I don't use foam,as you may or may not know james,but a couple of my pals do.I'll have to tell them to get on the bilt hamber tip.Good test though


----------



## kempe

Nice test thank you very much and I would not of thought of the results :thumb:


----------



## bildo

Not surprised Magifoam came last at all to be honest, I gave up using it after I got through the 5L I had. So much foam that goes everywhere yet the car never really seemed clean enough, sums up why really!

Would have liked to see where ValetPro's Advanced Neutral Snow Foam ended up on this, as I've found it a fantastic replacement.

Thanks for taking the time to show us though, quite surprised BH won!


----------



## james_death

*Thanks Folks...:wave:*

The Magifoam is one i wanted to try for a good while and always go for value so went for 5lt....:lol:

Think it will last a while....:lol:
I have about 4lt left of Ultramousse.
25lt of Actimousse xls... Thats looking to be a very very good buy....:lol:
Only have about 2lt left of the Bilt Hamber Auto-Foam... i think that speaks volumes as is the one i have had the least apart from the magifoam...:lol:

From my other threads i have been playing with the Auto-Foam for a while now running it through its passes and its the best cleaning i have found so far....:thumb:

You do need to hit the minimum 4% product to water to get the good cleaning. Which i get using neat in the lance bottle.

I average 100ml to 150ml a wash and only have to spray the vehicle once.


----------



## toni

Great stuff, James! DW needs more of your reviews, so what's next? 

Autofoam is on my buying list for the next order in the UK.


----------



## danwel

Very nice, what was the coming lie on XLS and dwell time as I wasn't impressed?


----------



## Demon_

Thing that us Finnish have been known for a while now. There aint´t no better foam than Bilt-Hambers foam  

Great test :thumb:


----------



## [FIN]Dani

I knew Bilt Hamber Auto-foam will win, because there is no other foam/prewash that will perform in so short time and aggressive but LPS safe diluted < 8%


----------



## james_death

danwel said:


> Very nice, what was the coming lie on XLS and dwell time as I wasn't impressed?


Was placed in bottle neat so came out the lance at 20:1 water to xls.

Dwell time was left for 5 minutes as all were left for this amount of time.
That way they all had a set time sitting so an equal comparison.

I felt and do indeed feel 5 minutes is long enough, some can be left longer but some possibly shorter as varying climate and temperatures.

I have left Ultramousse for 45 minutes before can be handy if you want to do other bits while it sits so you dont come back to dry panels but 5 minutes is a happy medium i feel.

If its not done its job by then a lot run the risk on setting on the panel.

Each is free to do what they feel but for my test i wanted a set time for all.

Dependent on temperature i may leave a product for only say 3 minutes if i felt it was drying out too fast.

I run with neat solutions in my lance its the only way i see proper cleaning with any of the foams i have tried and in fact sometimes then there not up to much.

****

- **Job A**
In the listing, swap "icon" for "symbol" in the lines starting at the one containing "Click the LATAM location pin icon" and ending at the one containing "Click the clip_vision", leaving everything else unchanged.
The forum thread and the listing have no connection to each other.

- **Word and element pointing entries**
****

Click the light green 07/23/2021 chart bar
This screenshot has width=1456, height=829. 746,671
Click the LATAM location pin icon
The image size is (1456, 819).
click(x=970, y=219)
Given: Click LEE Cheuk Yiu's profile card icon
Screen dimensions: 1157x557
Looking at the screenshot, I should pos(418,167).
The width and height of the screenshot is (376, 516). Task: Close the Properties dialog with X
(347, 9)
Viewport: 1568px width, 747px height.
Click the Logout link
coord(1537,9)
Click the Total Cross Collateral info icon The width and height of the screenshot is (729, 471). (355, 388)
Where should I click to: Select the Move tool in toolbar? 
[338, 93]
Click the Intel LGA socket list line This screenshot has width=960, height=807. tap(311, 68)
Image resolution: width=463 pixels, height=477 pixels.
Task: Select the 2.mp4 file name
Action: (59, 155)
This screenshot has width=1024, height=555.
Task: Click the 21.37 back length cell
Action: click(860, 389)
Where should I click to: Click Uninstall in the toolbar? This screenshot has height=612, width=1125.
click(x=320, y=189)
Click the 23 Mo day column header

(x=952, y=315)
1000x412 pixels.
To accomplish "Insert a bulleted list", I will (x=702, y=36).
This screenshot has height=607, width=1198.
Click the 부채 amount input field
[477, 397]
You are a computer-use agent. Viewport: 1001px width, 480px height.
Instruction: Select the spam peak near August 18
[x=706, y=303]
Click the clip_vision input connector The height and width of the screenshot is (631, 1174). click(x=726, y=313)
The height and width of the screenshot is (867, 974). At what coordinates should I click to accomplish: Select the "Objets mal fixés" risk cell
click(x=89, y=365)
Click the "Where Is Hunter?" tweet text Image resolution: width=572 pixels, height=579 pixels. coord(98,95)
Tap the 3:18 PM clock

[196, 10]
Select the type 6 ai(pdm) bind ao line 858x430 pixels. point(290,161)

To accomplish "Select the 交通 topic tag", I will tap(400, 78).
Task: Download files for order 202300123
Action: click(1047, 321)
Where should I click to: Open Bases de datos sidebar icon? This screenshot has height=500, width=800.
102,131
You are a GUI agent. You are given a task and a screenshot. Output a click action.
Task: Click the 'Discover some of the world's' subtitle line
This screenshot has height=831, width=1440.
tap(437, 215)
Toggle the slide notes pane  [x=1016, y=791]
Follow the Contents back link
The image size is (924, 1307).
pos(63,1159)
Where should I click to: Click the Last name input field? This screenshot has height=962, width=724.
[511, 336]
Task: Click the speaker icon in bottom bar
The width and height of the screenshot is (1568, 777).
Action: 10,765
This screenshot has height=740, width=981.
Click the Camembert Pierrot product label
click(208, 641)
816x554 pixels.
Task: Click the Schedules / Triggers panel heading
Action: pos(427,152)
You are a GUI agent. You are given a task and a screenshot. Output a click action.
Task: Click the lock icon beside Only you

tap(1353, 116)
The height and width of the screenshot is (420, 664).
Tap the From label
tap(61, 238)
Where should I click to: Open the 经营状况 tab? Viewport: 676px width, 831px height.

****

- **Job B**
Answer these questions about the snow foam thread:
(i) Which product did bildo say he would have liked to see tested?
(ii) How long was each foam left to dwell in james_death's test?
(iii) For how long has james_death previously left Ultramousse on a vehicle?

- **Complete response A**
Click the LATAM location pin symbol
The image size is (1456, 819).
click(x=970, y=219)
Given: Click LEE Cheuk Yiu's profile card symbol
Screen dimensions: 1157x557
Looking at the screenshot, I should pos(418,167).
The width and height of the screenshot is (376, 516). Task: Close the Properties dialog with X
(347, 9)
Viewport: 1568px width, 747px height.
Click the Logout link
coord(1537,9)
Click the Total Cross Collateral info symbol The width and height of the screenshot is (729, 471). (355, 388)
Where should I click to: Select the Move tool in toolbar? 
[338, 93]
Click the Intel LGA socket list line This screenshot has width=960, height=807. tap(311, 68)
Image resolution: width=463 pixels, height=477 pixels.
Task: Select the 2.mp4 file name
Action: (59, 155)
This screenshot has width=1024, height=555.
Task: Click the 21.37 back length cell
Action: click(860, 389)
Where should I click to: Click Uninstall in the toolbar? This screenshot has height=612, width=1125.
click(x=320, y=189)
Click the 23 Mo day column header

(x=952, y=315)
1000x412 pixels.
To accomplish "Insert a bulleted list", I will (x=702, y=36).
This screenshot has height=607, width=1198.
Click the 부채 amount input field
[477, 397]
You are a computer-use agent. Viewport: 1001px width, 480px height.
Instruction: Select the spam peak near August 18
[x=706, y=303]
Click the clip_vision input connector The height and width of the screenshot is (631, 1174). click(x=726, y=313)

- **Complete response B**
(i) ValetPro's Advanced Neutral Snow Foam
(ii) 5 minutes
(iii) 45 minutes